The Fourth of July marks the day the white man was liberated, but no other person saw freedom until much later. The black man was not free until the Emancipation Proclamation, and even then, Jim Crow laws and other discriminatory factors kept them from being truly free. A country that celebrates freedom and justice for all did not see its entire population as equal in 1776 and it still does not in 2020. 

When a black man and a white man, who have both committed the same crime, are tried in a court of law and only the black man is punished to the full extent of the law, it is obvious whom the government truly glamorizes. When the President esteems property damage and vandalism over the lives of citizens and minorities, what is there to feel except betrayal. 

When minorities — like Breonna Tayler, George Floyd, Atatiana Jefferson, Aura Rosser, so many more — are killed by the hand of officers, people start to wonder why the police really exist and for what purpose.
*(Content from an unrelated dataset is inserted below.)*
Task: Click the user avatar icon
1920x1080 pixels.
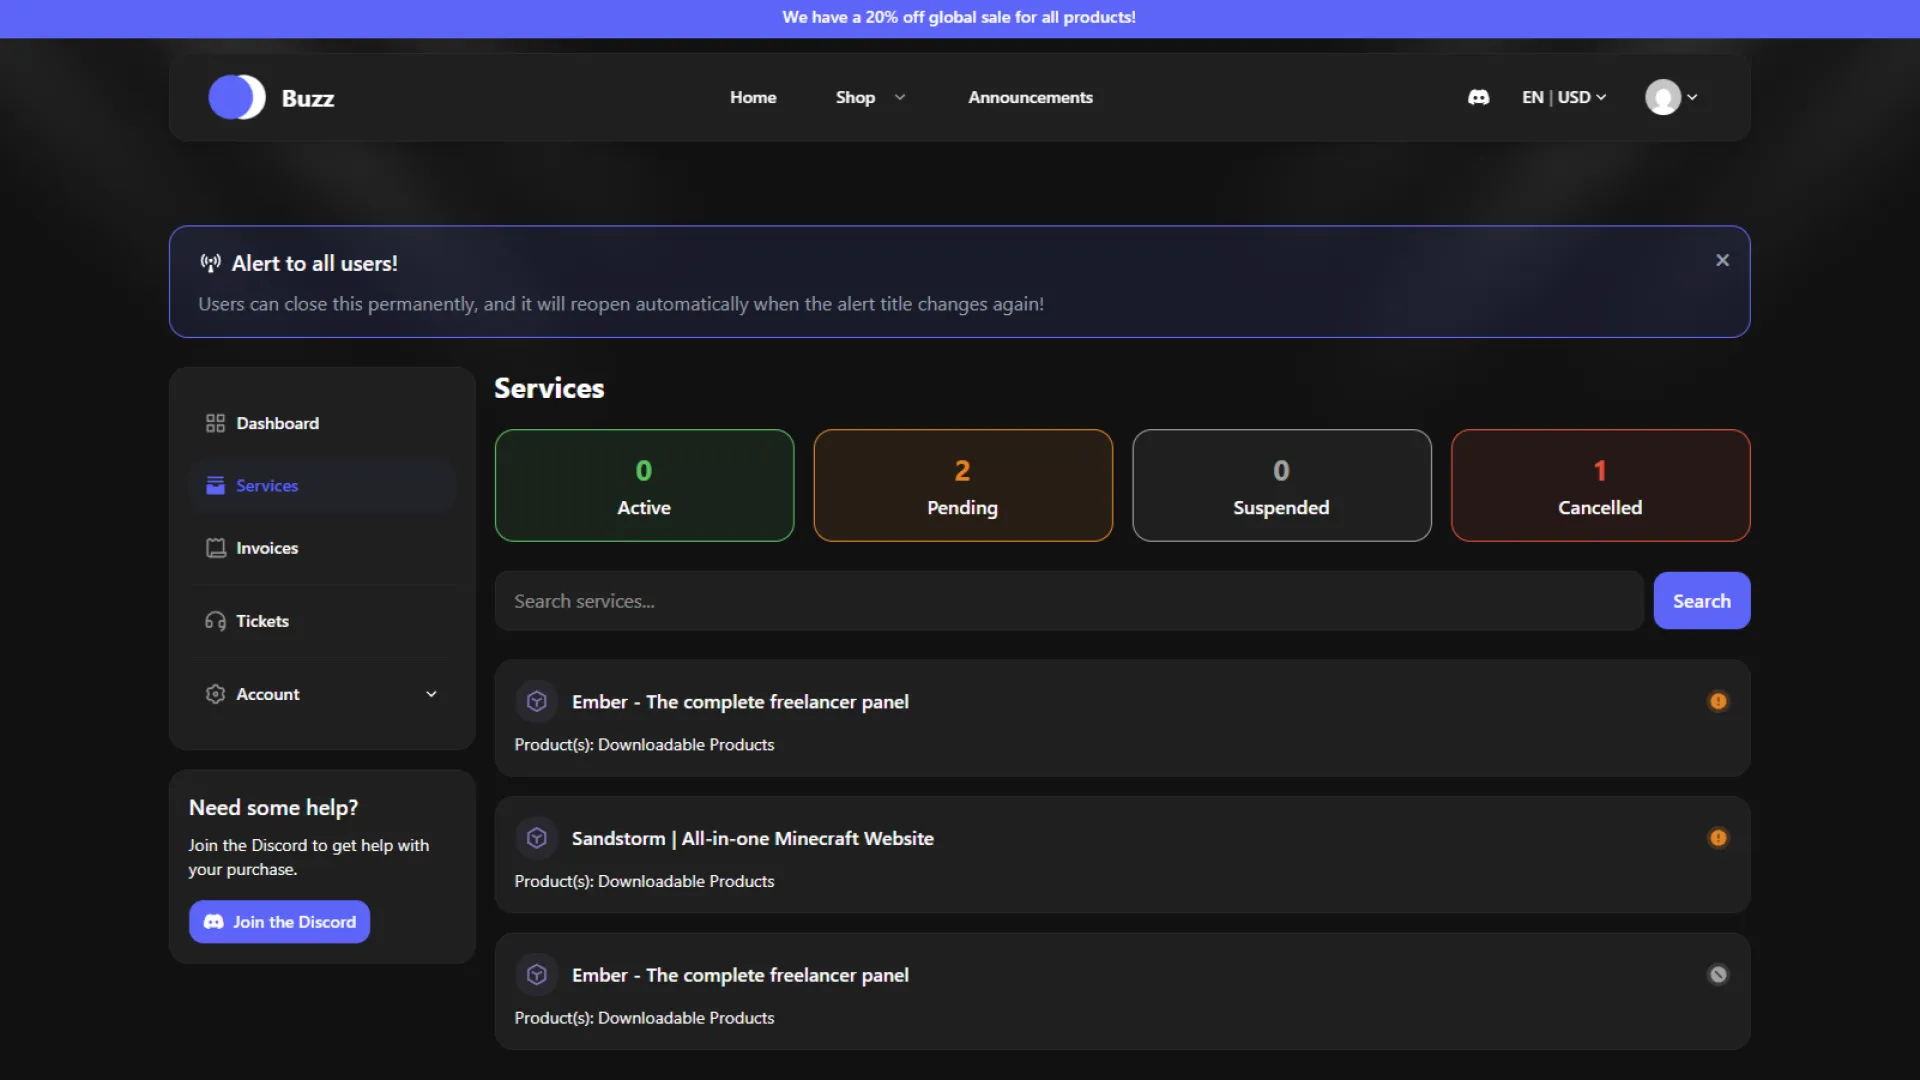Action: coord(1662,97)
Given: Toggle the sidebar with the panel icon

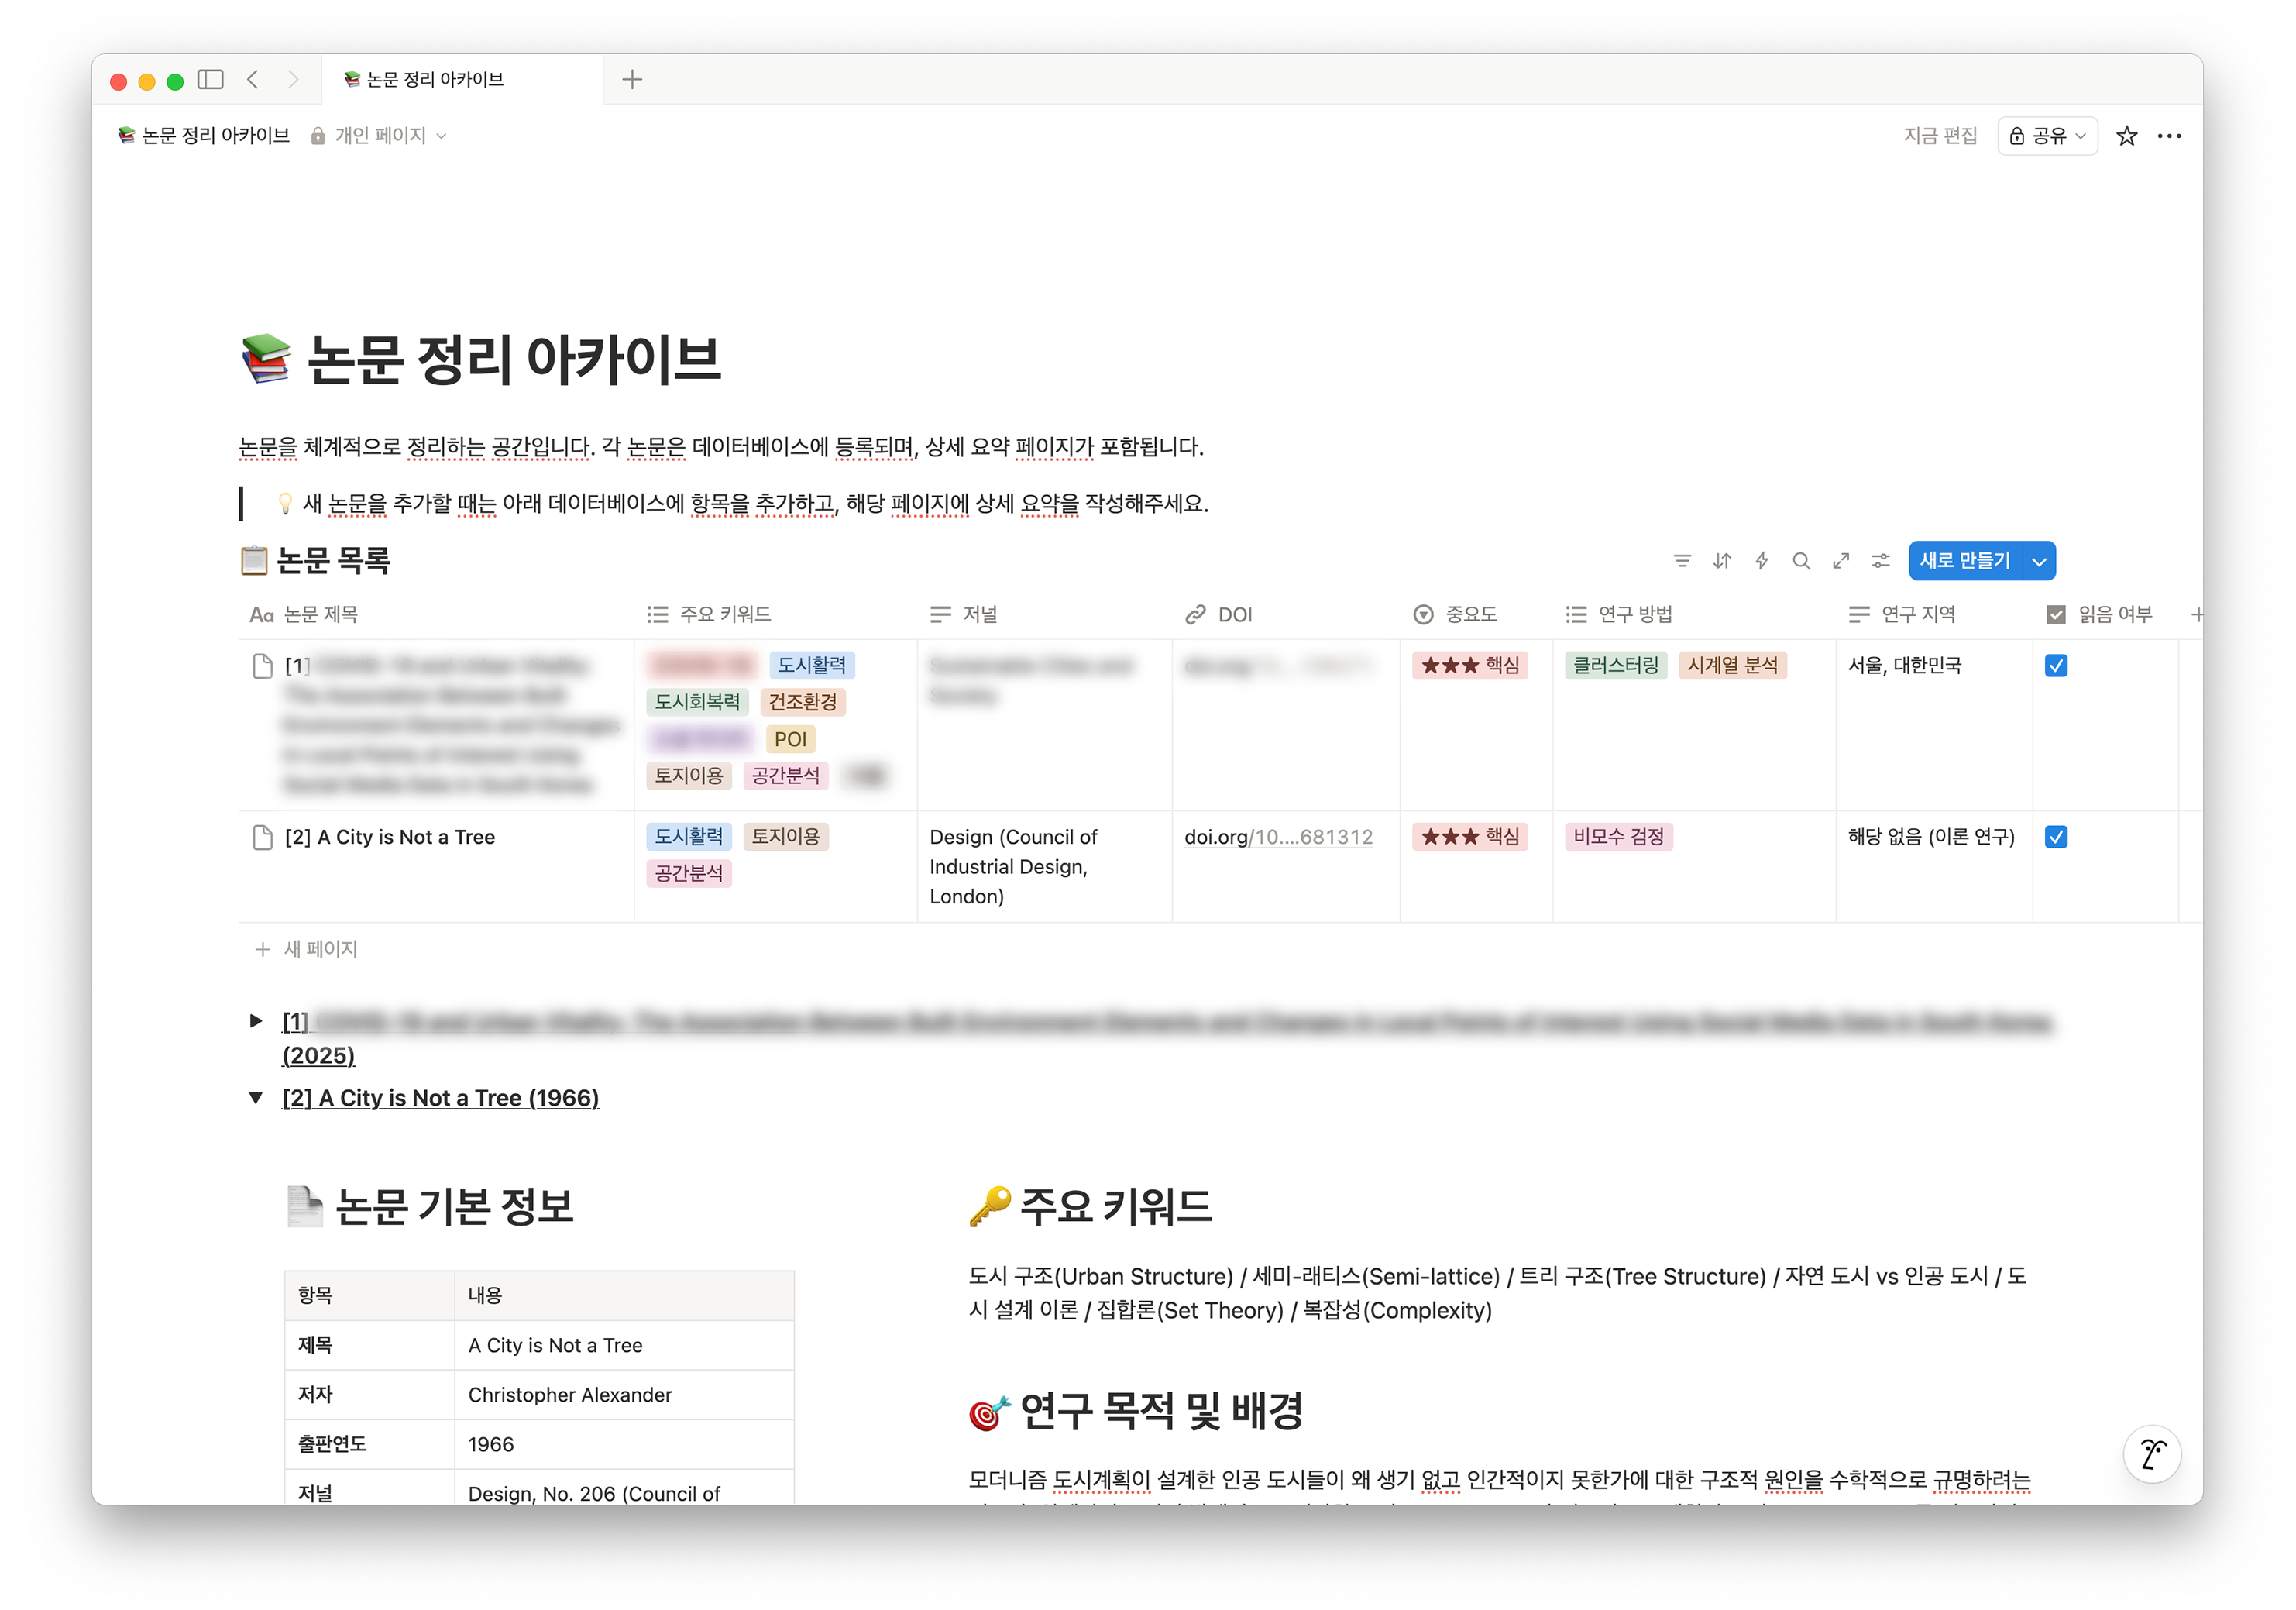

Historically, law enforcement served to capture and return slaves to their owners in the 1800s, and it seems like this form of systematic racism has stayed ingrained into the 21st-century American justice system.

Peaceful protestors are maced and gassed when all they want is change. What’s more, is that human rights are still subjected to debate in 2020 — and that alone is horrendous. A person’s life should not have to be debated nor should it have to be labeled in politics. The notion of human rights is an ethical infrastructure that should not be susceptible to degradation but rather appreciated and preserved instead.

If all lives had mattered, then the day at which the Declaration of Independence was signed should have been the very day that all black men and women were free. But this simply is not the case. 

The flag that waves and represents the U.S. is covered in bloodshed and hypocrisy. Remember that on this day, there are still people fighting for their lives, for their right to breathe and live. 

Despite all the advancements our government has made for minorities, there is still much to be done before this country can proudly celebrate the 4th of July.